:: Document excerpt ::
Nothing looks or feels quite like Jauja, Argentine writer-director Lisandro Alonso’s sixth feature, and a departure both from his previous work and most contemporary filmmaking. Shot in glorious, color-saturated, 35mm film and framed in the classic academy ratio, Jaujatakes a basic Western scenario—a man rides off into the desert looking for his kidnapped daughter—and follows it to a point that defies elucidation, where what felt archaic proves to be timeless and the horse opera becomes a fairy tale. By taking the role of Captain Dinesen, the 19th century Danish military engineer searching for his daughter Ingeborg in the Argentine wilderness, Viggo Mortensen has enabled one of the weirdest star vehicles in recent memory.

Alonso came to international attention in 2001 with the release of his first film La Libertad, which heralded a current of observational cinema featuring non-professionals, often living in humble circumstances and remote areas, going about their business in narratively minimal but formally rigorous films. While the viewer was always rewarded for sticking with Alonso’s leisurely shots, deliberate pace, and lack of dialogue, his imitators have been the curse of 21st century festival-goers, as will happen when an artist’s startling new contribution is mistaken for a universally applicable recipe. All the more reason to rejoice that Jauja finds the director persevering in the quest for an idiosyncratic, inimitable cinema.

I spoke to Lisandro Alonso by Skype on March 13, a week before Jauja opened in New York.

Nicholas Elliott Jauja is a mystical land referred to by some of the characters in the film. What does it represent to you as a place?

Lisandro Alonso Well, actually, it’s not even that important for me. The title just appeared like two weeks before the premiere at Cannes. But the place itself is a real city in Peru. The Spanish guys, when they arrived, named it that in order to create a legend: that place, that city, would be a place where everybody was happy, nobody was working, everybody had good food, good wine, and never even thought about feeling bad about anything. That’s how they tried to convince more Spaniards to cross the ocean.

:: What you are asked to do ::
Please quote the stretch of the Jauja piece from "Alonso came to" through "idiosyncratic, inimitable cinema." word for word.

:: Provided material ::
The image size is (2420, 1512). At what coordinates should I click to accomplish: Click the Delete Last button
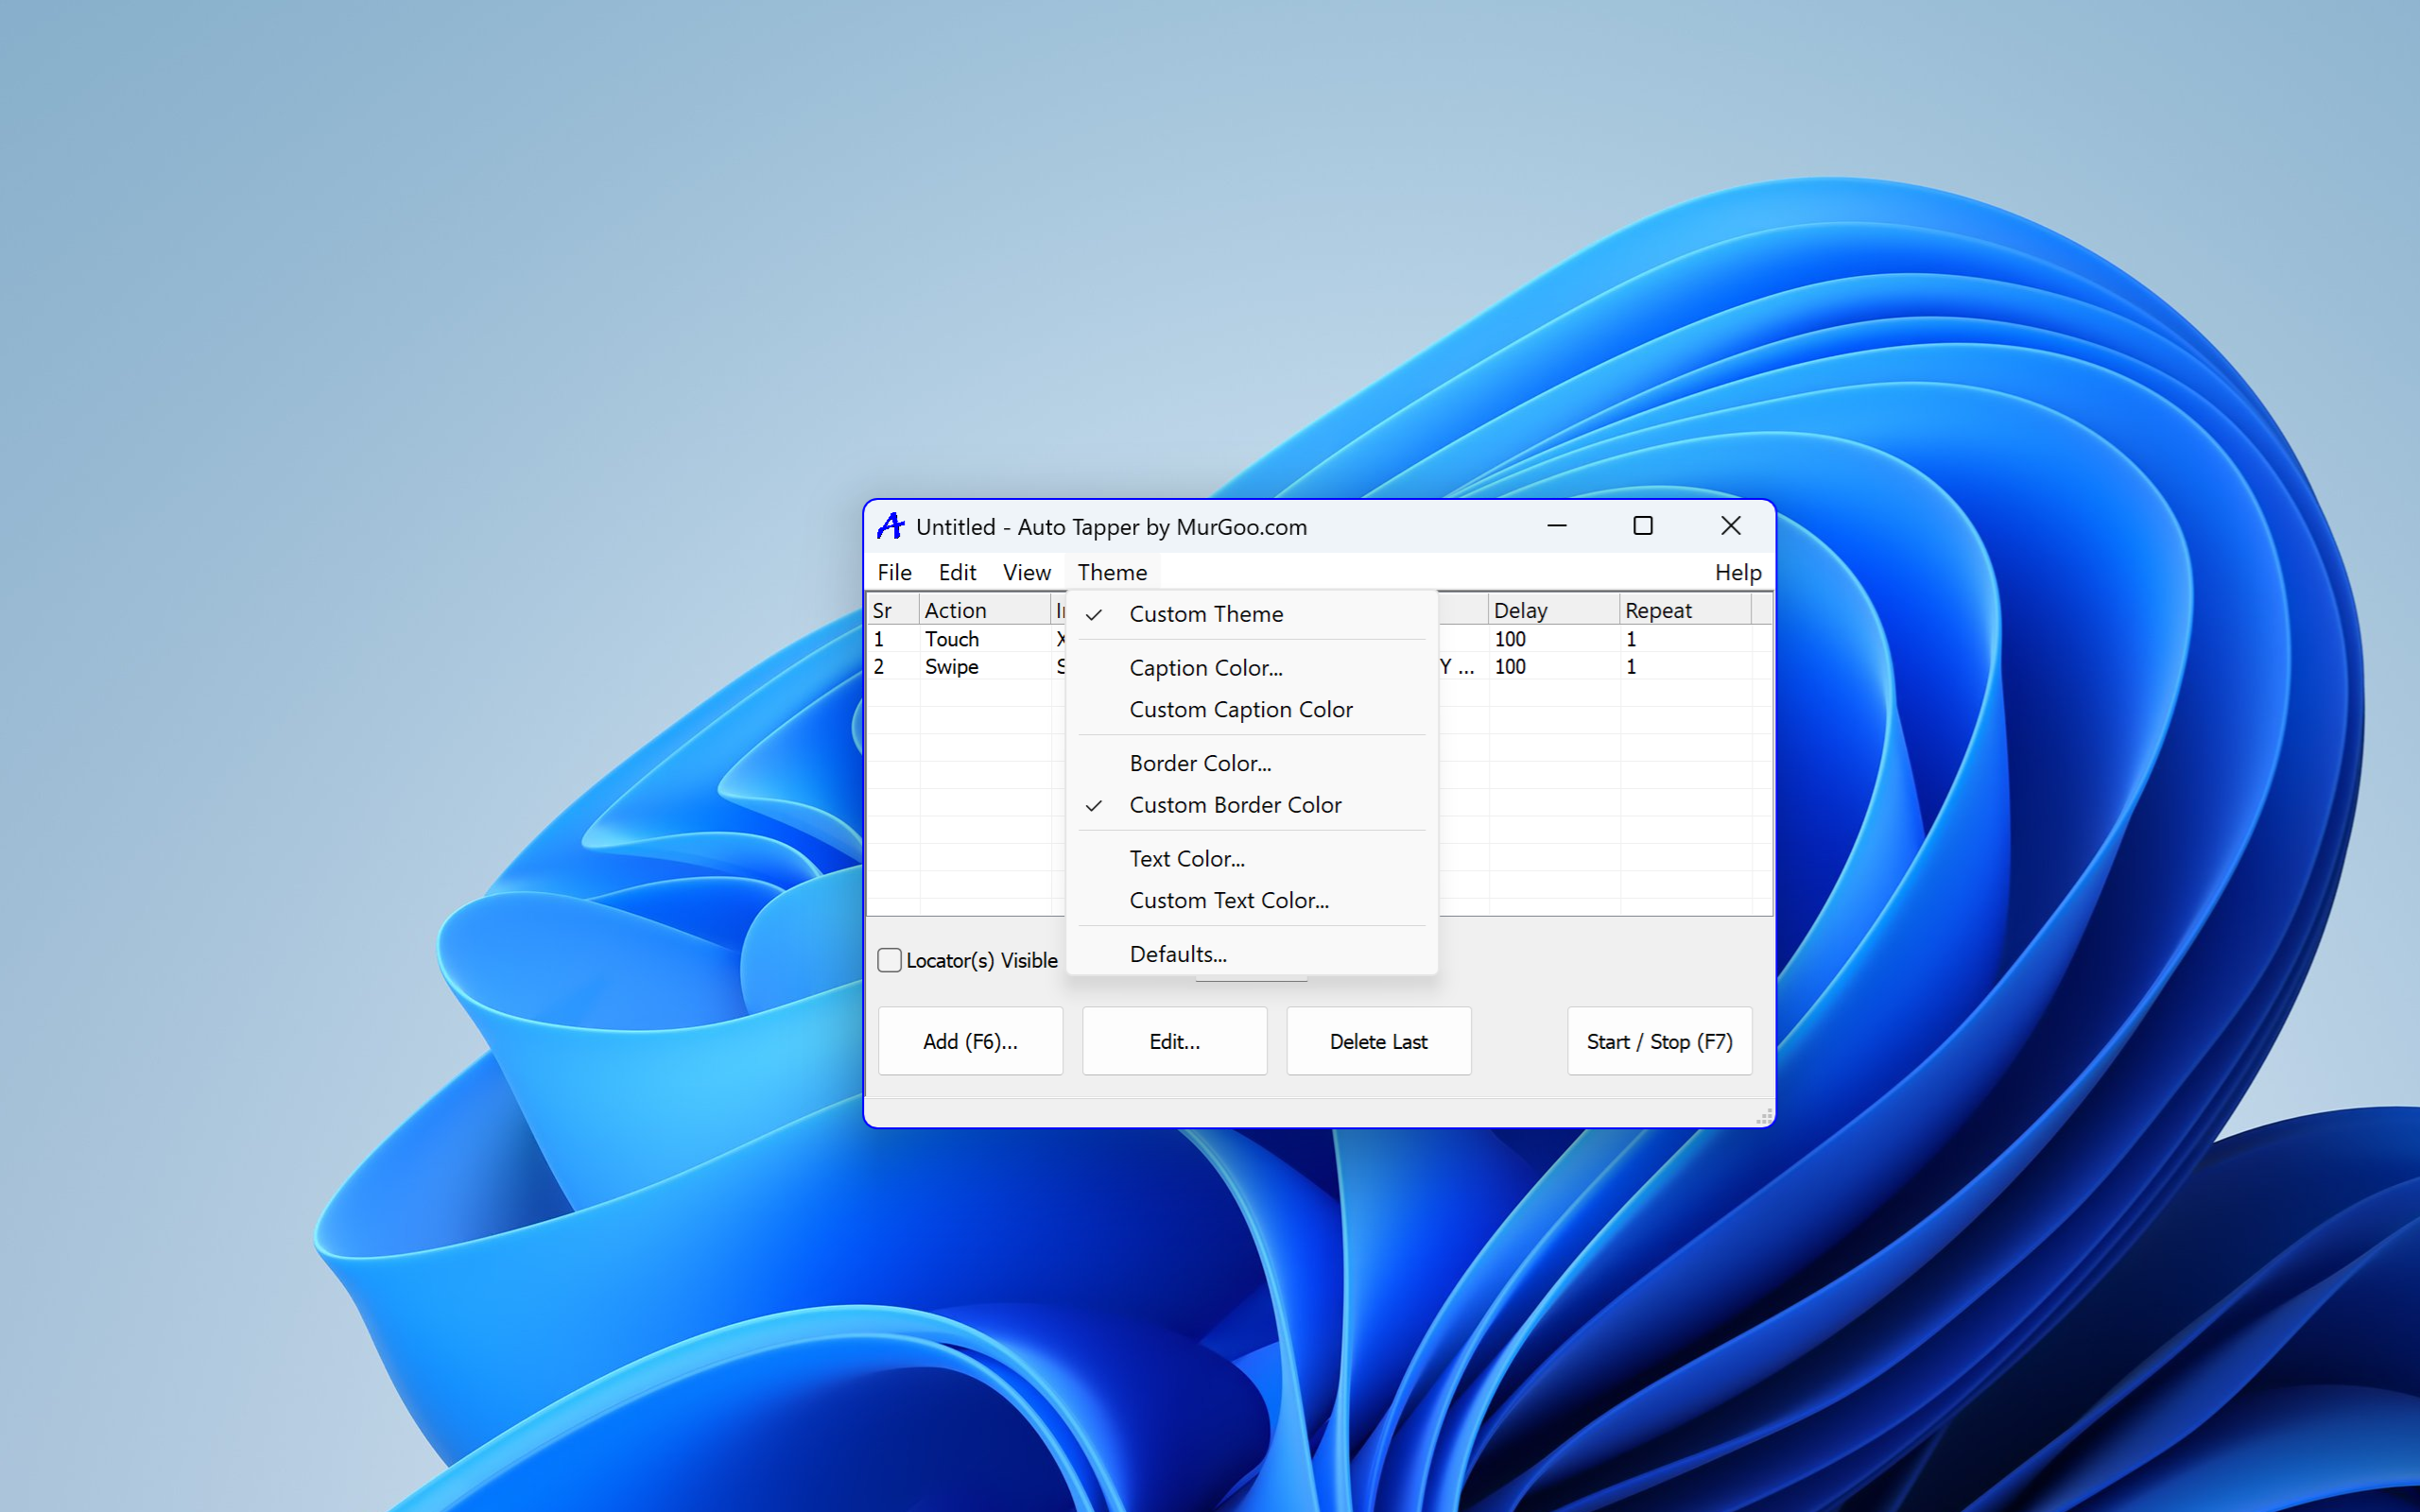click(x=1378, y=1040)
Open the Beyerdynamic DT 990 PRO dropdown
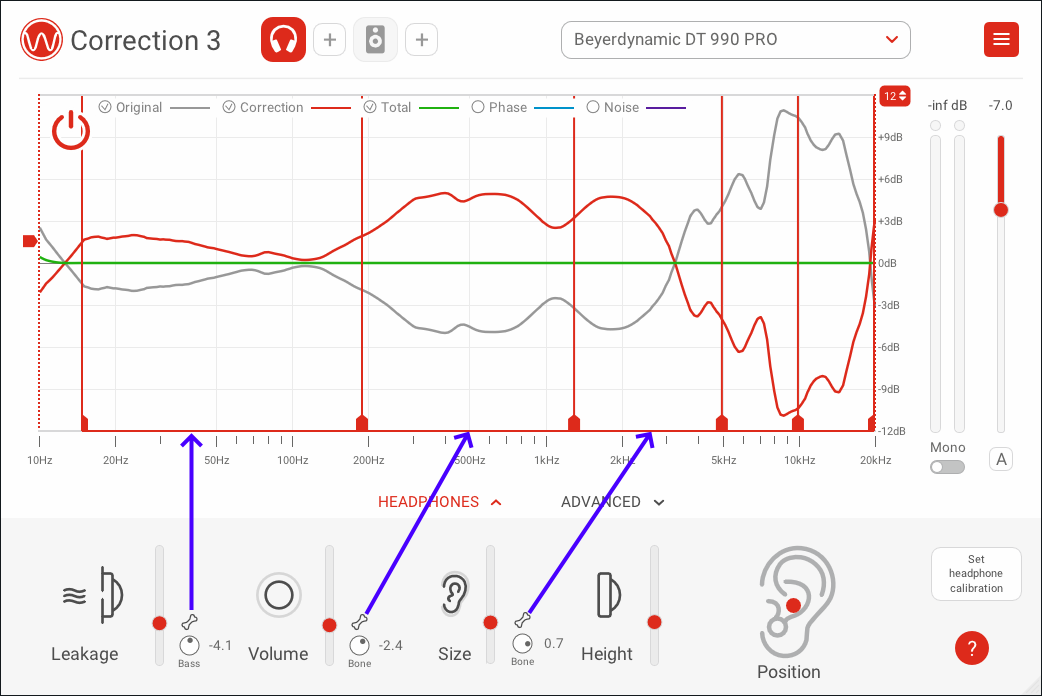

:: Exercise solution ::
Alonso came to international attention in 2001 with the release of his first film La Libertad, which heralded a current of observational cinema featuring non-professionals, often living in humble circumstances and remote areas, going about their business in narratively minimal but formally rigorous films. While the viewer was always rewarded for sticking with Alonso’s leisurely shots, deliberate pace, and lack of dialogue, his imitators have been the curse of 21st century festival-goers, as will happen when an artist’s startling new contribution is mistaken for a universally applicable recipe. All the more reason to rejoice that Jauja finds the director persevering in the quest for an idiosyncratic, inimitable cinema.